INSTRUCTIONS TO FOLLOW: Scan the entries that follow and copy out every line containing "named".

DATA RECORDS:
= = = =

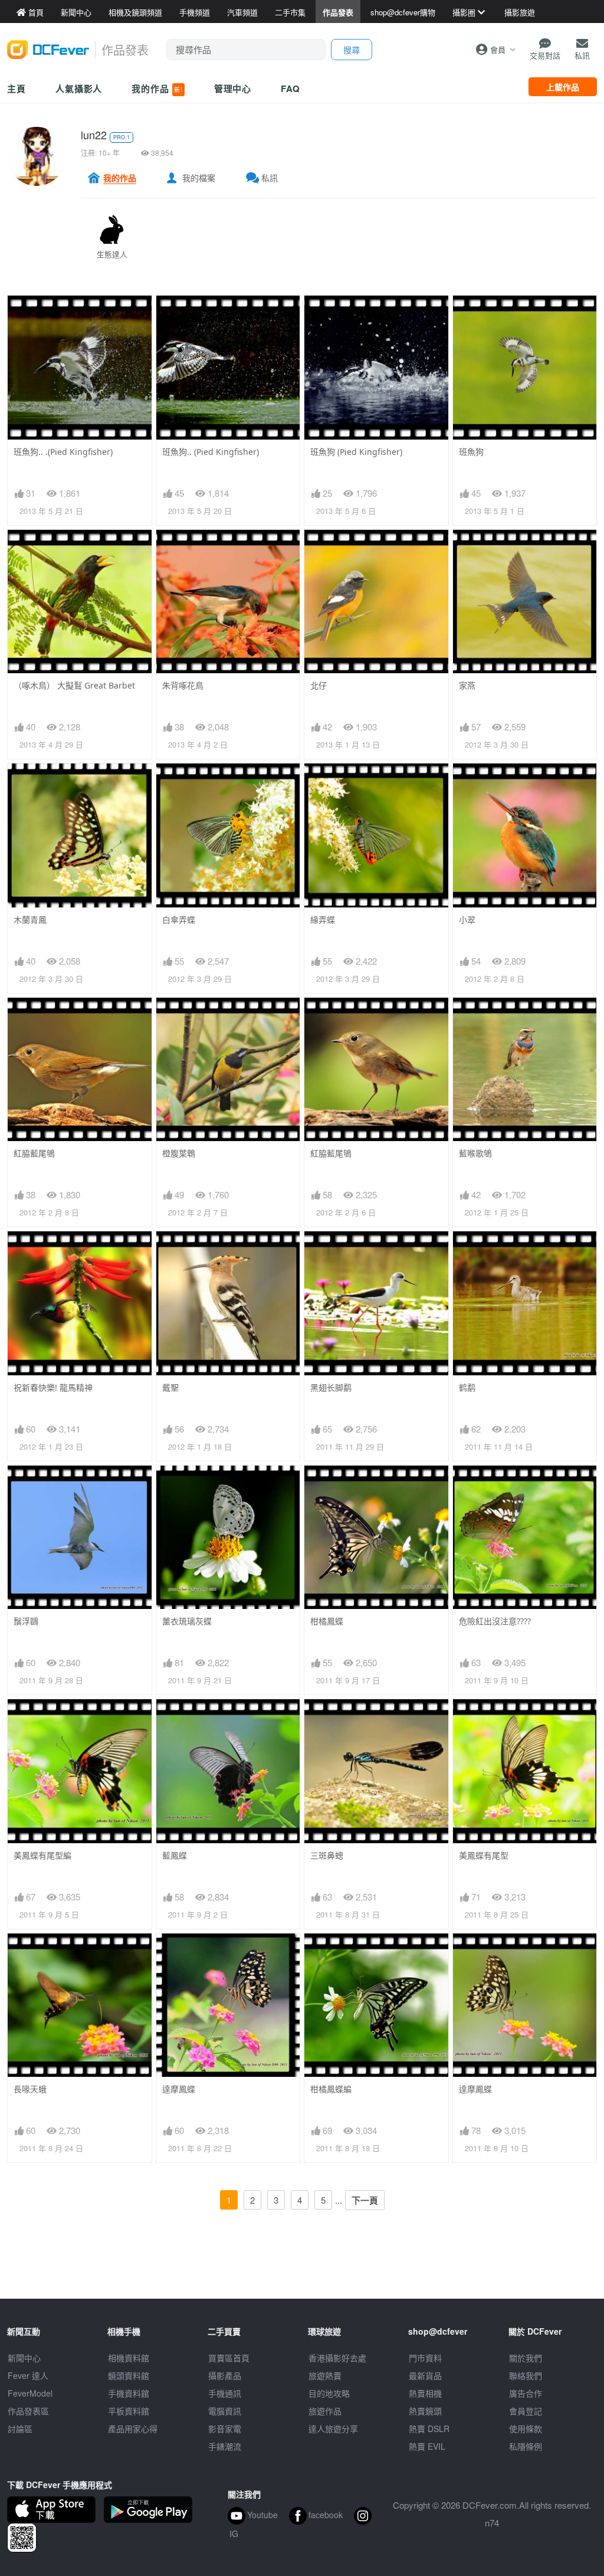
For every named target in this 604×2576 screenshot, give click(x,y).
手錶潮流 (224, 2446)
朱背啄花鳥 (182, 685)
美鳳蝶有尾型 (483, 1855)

= = = =

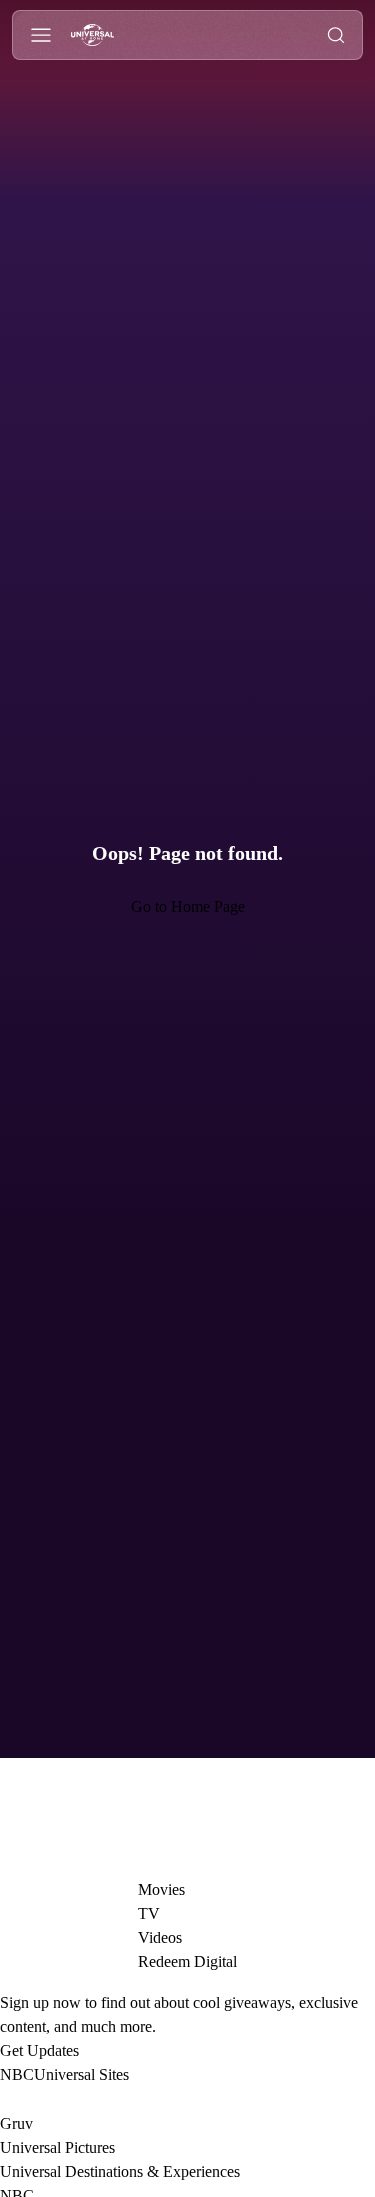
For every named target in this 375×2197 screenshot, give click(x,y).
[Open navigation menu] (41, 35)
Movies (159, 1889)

= = = =

RESPONSE BELOW:
For every named target in this 604×2576 screenshot, give click(x,y).
For every named target in this 375×2197 screenshot, give click(x,y).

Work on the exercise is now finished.